Column Families

Introduction

In RocksDB 3.0, we added support for Column Families.

Each key-value pair in RocksDB is associated with exactly one Column Family. If there is no Column Family specified, key-value pair is associated with Column Family "default".

Column Families provide a way to logically partition the database. Some interesting properties:

Atomic writes across Column Families are supported. This means you can atomically execute Write({cf1, key1, value1}, {cf2, key2, value2}).
Consistent view of the database across Column Families.
Ability to configure different Column Families independently.
On-the-fly adding new Column Families and dropping them. Both operations are reasonably fast.

API

Backward compatibility

Although we needed to make drastic API changes to support Column Families, we still support the old API. You don't need to make any changes to upgrade your application to RocksDB 3.0. All key-value pairs inserted through the old API are inserted into the Column Family "default". The same is true for downgrade after an upgrade. If you never use more than one Column Family, we don't change any disk format, which means you can safely roll back to RocksDB 2.8. This is very important for our customers inside Facebook.

Example usage

https://github.com/facebook/rocksdb/blob/main/examples/column_families_example.cc

Reference

Options, ColumnFamilyOptions, DBOptions

Defined in include/rocksdb/options.h, Options structures define how RocksDB behaves and performs.
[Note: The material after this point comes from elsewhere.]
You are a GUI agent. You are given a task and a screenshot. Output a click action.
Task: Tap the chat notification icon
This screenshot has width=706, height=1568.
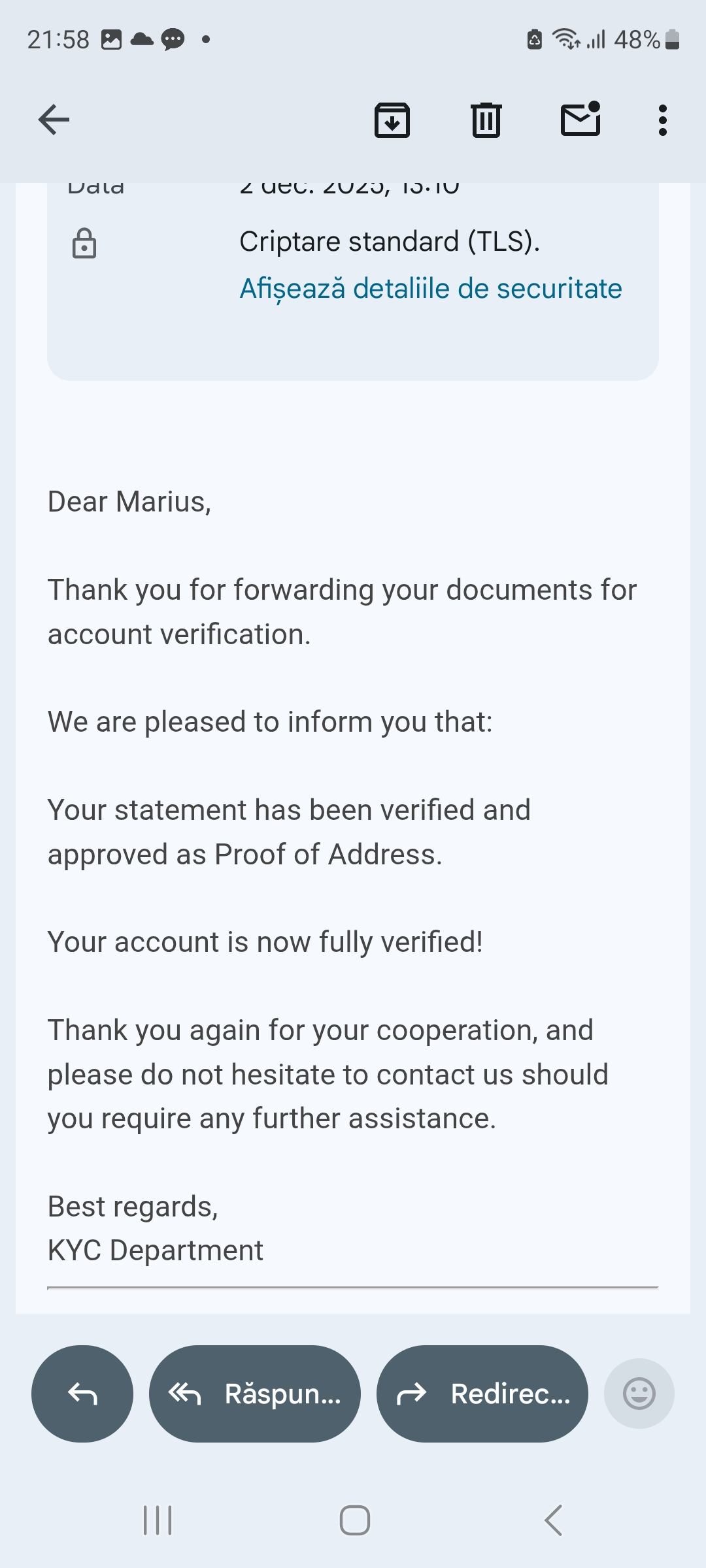coord(173,40)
Before, every option was defined in a single Options struct. Going forward, options specific to a single Column Family will be defined in ColumnFamilyOptions and options specific to the whole RocksDB instance will be defined in DBOptions. Options struct is inheriting both ColumnFamilyOptions and DBOptions, which means you can still use it to define all the options for a DB instance with a single (default) column family.

ColumnFamilyHandle

Column Families are handled and referenced with a ColumnFamilyHandle. Think of it as an open file descriptor. You need to delete all ColumnFamilyHandles before you delete your DB pointer. One interesting thing: Even if ColumnFamilyHandle is pointing to a dropped Column Family, you can continue using it. The data is actually deleted only after you delete all outstanding ColumnFamilyHandles.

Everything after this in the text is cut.